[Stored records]
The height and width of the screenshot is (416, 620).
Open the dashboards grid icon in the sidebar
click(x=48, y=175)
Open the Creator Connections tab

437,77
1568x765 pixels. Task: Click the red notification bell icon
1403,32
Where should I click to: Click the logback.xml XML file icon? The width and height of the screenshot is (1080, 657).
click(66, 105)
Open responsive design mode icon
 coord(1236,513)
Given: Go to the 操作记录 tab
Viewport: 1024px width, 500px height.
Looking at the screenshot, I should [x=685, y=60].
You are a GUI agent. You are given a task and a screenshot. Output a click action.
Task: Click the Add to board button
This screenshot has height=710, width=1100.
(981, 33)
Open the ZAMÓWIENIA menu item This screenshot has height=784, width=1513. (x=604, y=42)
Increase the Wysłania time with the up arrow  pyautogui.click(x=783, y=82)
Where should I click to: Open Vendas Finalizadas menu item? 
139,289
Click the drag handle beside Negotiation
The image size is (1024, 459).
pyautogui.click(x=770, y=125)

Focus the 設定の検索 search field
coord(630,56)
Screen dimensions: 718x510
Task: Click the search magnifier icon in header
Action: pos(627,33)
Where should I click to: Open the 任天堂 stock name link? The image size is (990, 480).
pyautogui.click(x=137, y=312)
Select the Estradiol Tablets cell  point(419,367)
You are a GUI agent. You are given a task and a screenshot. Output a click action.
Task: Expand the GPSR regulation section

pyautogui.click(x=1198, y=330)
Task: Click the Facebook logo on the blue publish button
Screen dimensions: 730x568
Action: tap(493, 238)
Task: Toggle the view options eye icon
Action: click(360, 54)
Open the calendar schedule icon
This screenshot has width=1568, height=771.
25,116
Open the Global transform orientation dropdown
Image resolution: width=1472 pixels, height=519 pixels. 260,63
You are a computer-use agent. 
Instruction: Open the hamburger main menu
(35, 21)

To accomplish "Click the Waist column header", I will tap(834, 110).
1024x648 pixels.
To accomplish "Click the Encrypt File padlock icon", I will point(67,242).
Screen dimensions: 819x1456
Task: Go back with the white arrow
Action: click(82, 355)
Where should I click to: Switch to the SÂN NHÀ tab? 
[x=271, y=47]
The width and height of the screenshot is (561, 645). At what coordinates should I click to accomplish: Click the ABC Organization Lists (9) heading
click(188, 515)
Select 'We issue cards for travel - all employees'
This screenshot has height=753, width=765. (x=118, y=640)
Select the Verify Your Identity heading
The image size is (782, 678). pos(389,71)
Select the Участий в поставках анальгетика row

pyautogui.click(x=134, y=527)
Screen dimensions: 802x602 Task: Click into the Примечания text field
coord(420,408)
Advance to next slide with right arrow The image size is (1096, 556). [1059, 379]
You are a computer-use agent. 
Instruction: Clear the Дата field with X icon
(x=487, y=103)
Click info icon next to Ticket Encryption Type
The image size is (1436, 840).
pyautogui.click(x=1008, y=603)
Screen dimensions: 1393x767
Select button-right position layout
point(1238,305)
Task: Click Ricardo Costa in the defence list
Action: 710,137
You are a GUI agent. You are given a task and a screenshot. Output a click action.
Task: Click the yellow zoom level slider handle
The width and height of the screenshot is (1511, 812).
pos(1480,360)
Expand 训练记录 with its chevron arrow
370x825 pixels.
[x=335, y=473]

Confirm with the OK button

» Problem
Taking the records above, retype every line from the one with "Focus the 設定の検索 search field" down to the one with "Task: Click the yellow", exactly and with nothing else.

» Solution for this exercise
Focus the 設定の検索 search field
coord(630,56)
Screen dimensions: 718x510
Task: Click the search magnifier icon in header
Action: pos(627,33)
Where should I click to: Open the 任天堂 stock name link? The image size is (990, 480).
pyautogui.click(x=137, y=312)
Select the Estradiol Tablets cell  point(419,367)
You are a GUI agent. You are given a task and a screenshot. Output a click action.
Task: Expand the GPSR regulation section

pyautogui.click(x=1198, y=330)
Task: Click the Facebook logo on the blue publish button
Screen dimensions: 730x568
Action: tap(493, 238)
Task: Toggle the view options eye icon
Action: click(360, 54)
Open the calendar schedule icon
This screenshot has width=1568, height=771.
25,116
Open the Global transform orientation dropdown
Image resolution: width=1472 pixels, height=519 pixels. 260,63
You are a computer-use agent. 
Instruction: Open the hamburger main menu
(35, 21)

To accomplish "Click the Waist column header", I will tap(834, 110).
1024x648 pixels.
To accomplish "Click the Encrypt File padlock icon", I will point(67,242).
Screen dimensions: 819x1456
Task: Go back with the white arrow
Action: click(82, 355)
Where should I click to: Switch to the SÂN NHÀ tab? 
[x=271, y=47]
The width and height of the screenshot is (561, 645). At what coordinates should I click to accomplish: Click the ABC Organization Lists (9) heading
click(188, 515)
Select 'We issue cards for travel - all employees'
This screenshot has height=753, width=765. (x=118, y=640)
Select the Verify Your Identity heading
The image size is (782, 678). pos(389,71)
Select the Участий в поставках анальгетика row

pyautogui.click(x=134, y=527)
Screen dimensions: 802x602 Task: Click into the Примечания text field
coord(420,408)
Advance to next slide with right arrow The image size is (1096, 556). [1059, 379]
You are a computer-use agent. 
Instruction: Clear the Дата field with X icon
(x=487, y=103)
Click info icon next to Ticket Encryption Type
The image size is (1436, 840).
pyautogui.click(x=1008, y=603)
Screen dimensions: 1393x767
Select button-right position layout
point(1238,305)
Task: Click Ricardo Costa in the defence list
Action: 710,137
You are a GUI agent. You are given a task and a screenshot. Output a click action.
Task: Click the yellow zoom level slider handle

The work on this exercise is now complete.